Revisiting the observational strategy: Toward more robust inference of compound water level extreme processes in estuaries

Most studies on estuarine compound flooding patterns and processes either utilize paired station data of streamflow and sea level (or simulated data), readily available at national, continental and global scales, or are confined to one estuary system and specific events, where detailed water level observations exist. These approaches do not provide a full understanding of the processes underlying the compound events, as reflected in observed spatial patterns and temporal variation.

 

We call for revised observational strategies for integrating estuary-scale process and the manifestation of compound water level extremes in the estuary with larger-scale patterns and trends. Proving methodological insights from a review of existing compound flooding literature and our multi-scale analysis in Europe, we establish recommendations for such a setup.

 

As a baseline, our analysis uses regional-scale patterns and long-term trends in compound flooding potential in three contrasting countries in Europe (Norway, Finland and Spain, differing in terms of tidal amplitude, seasonality and relative sea level trends), quantified with state-of-the-art methods.
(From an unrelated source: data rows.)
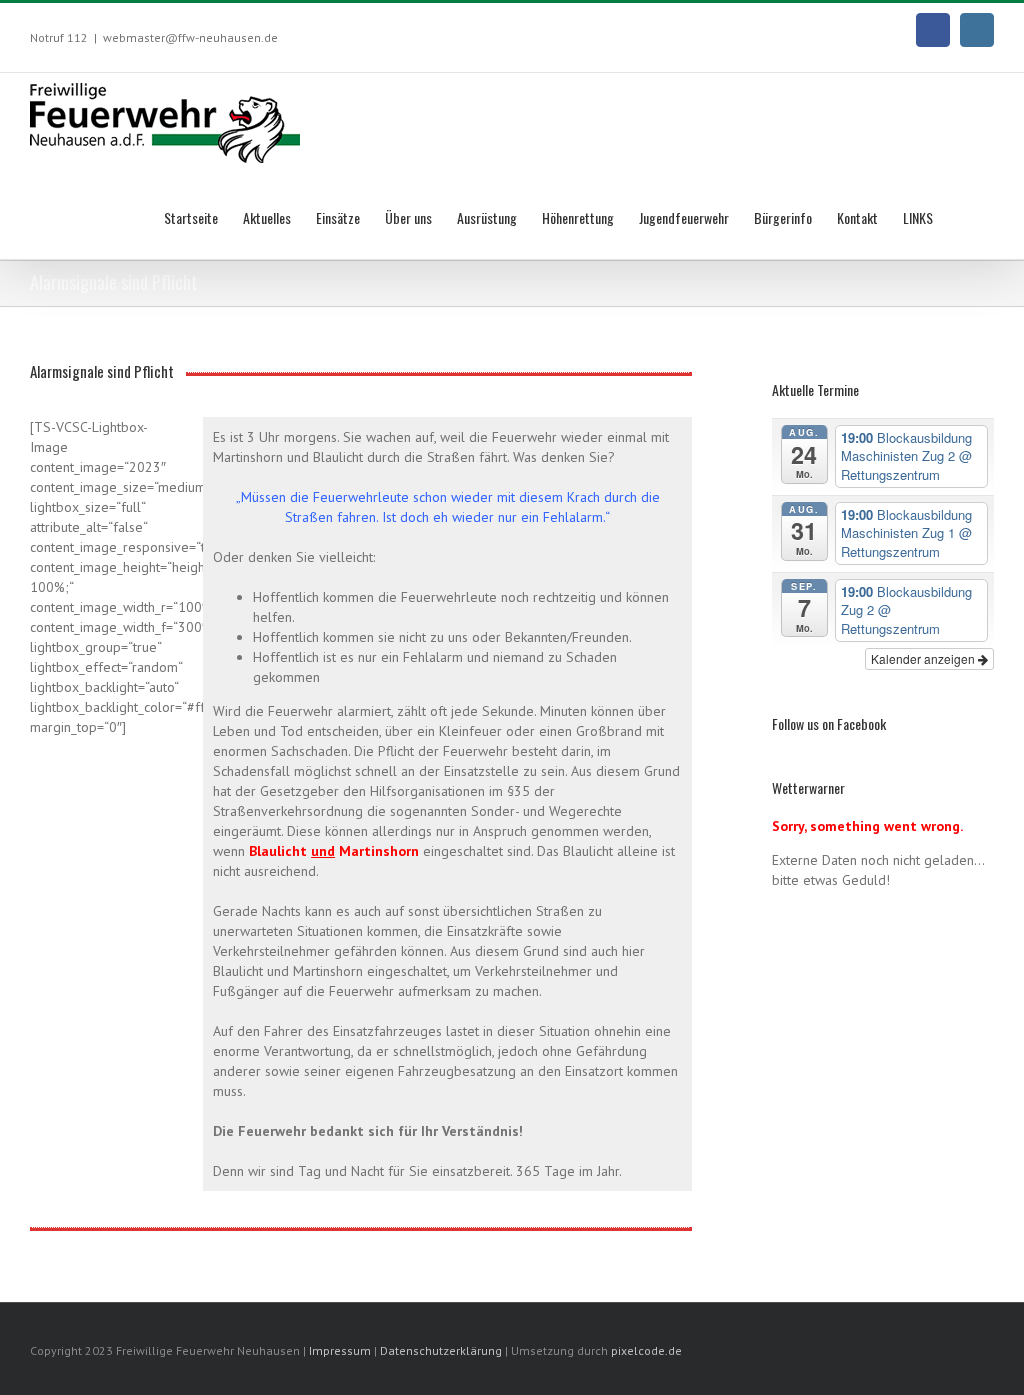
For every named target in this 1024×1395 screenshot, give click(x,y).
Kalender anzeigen (924, 658)
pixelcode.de (646, 1350)
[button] (963, 216)
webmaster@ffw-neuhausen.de (190, 37)
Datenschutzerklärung (442, 1350)
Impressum (340, 1350)
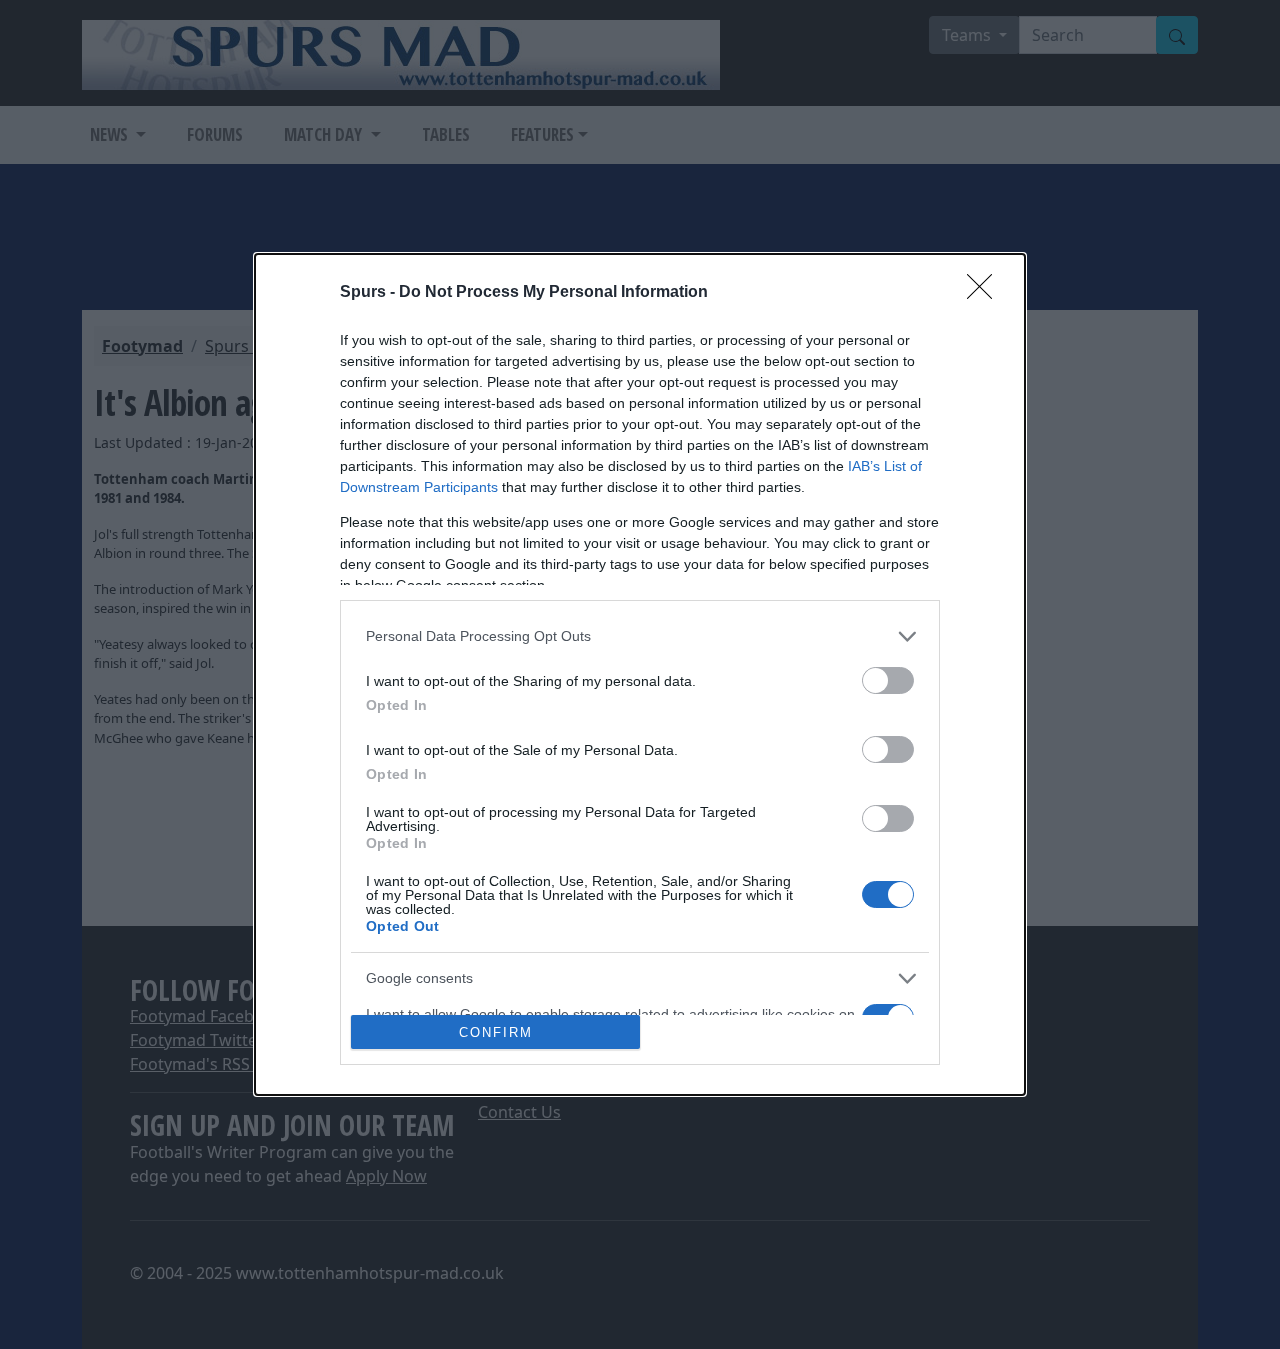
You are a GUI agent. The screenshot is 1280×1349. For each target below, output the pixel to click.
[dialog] (640, 675)
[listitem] (640, 636)
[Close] (986, 293)
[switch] (888, 680)
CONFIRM (496, 1032)
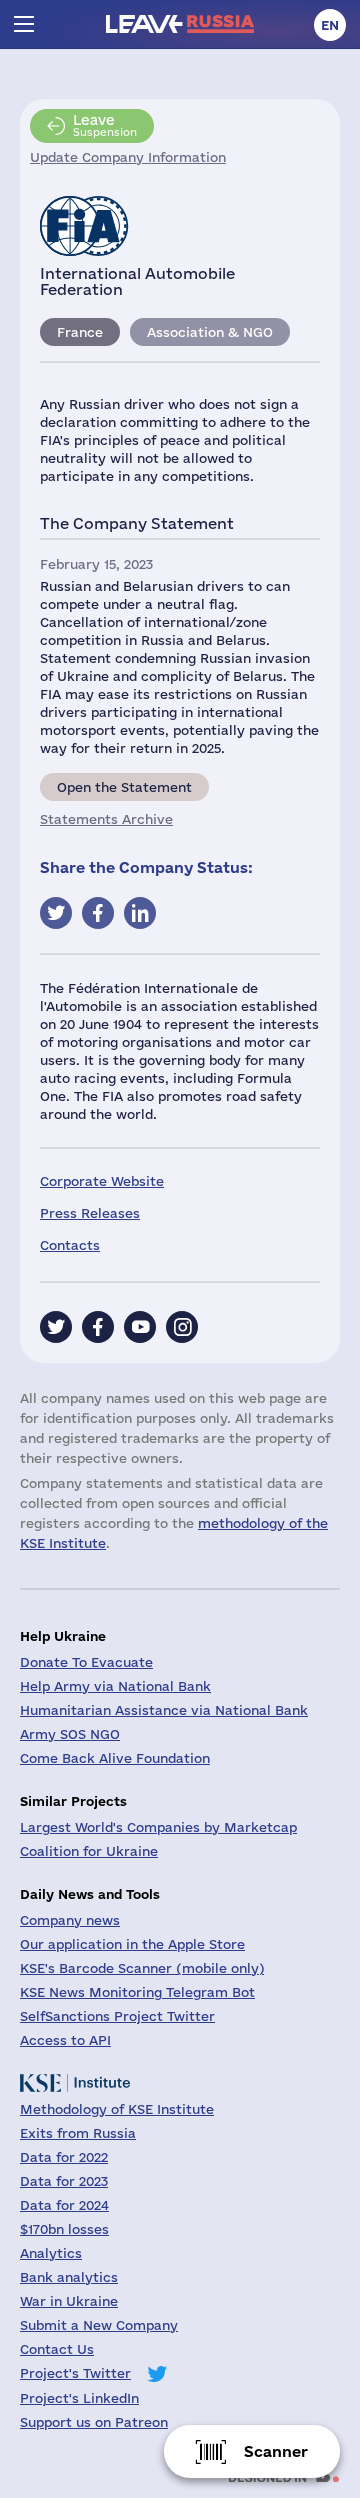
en (330, 25)
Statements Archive (106, 819)
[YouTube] (140, 1327)
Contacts (70, 1245)
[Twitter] (56, 1327)
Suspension (105, 125)
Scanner (276, 2451)
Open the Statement (124, 787)
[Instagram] (182, 1327)
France (80, 332)
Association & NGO (210, 332)
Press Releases (90, 1213)
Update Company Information (128, 157)
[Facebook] (98, 1327)
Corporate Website (102, 1181)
We then document the availability of direct estuarine water level data for validating the inferred flooding potential. Finally, three different field setups in northern Norway, central Finland and northern Spain are used to test how compounding streamflow and sea level conditions inferred from national stations are visible in different parts of the estuary. Unlike previous studies, we also examine the manifestation of low water conditions to maximize the usefulness of the acquired data for extreme-event studies. Moreover, we test how robust the state-of-the-art infrastructure is in extreme conditions, including meso-tidal variation, river ice, snowmelt-induced flooding and drying up of estuaries.

 

This multi-scale study allows us to present recommendations for robust observational strategies that allow inference of processes governing compound water level extremes at multiple scales, and explaining the observed patterns and trends. Such strategies have potential in improving our understanding of current and future compound hazards. Accommodating low-water conditions and hydrometeorological extreme conditions facilitates continental and global comparative studies.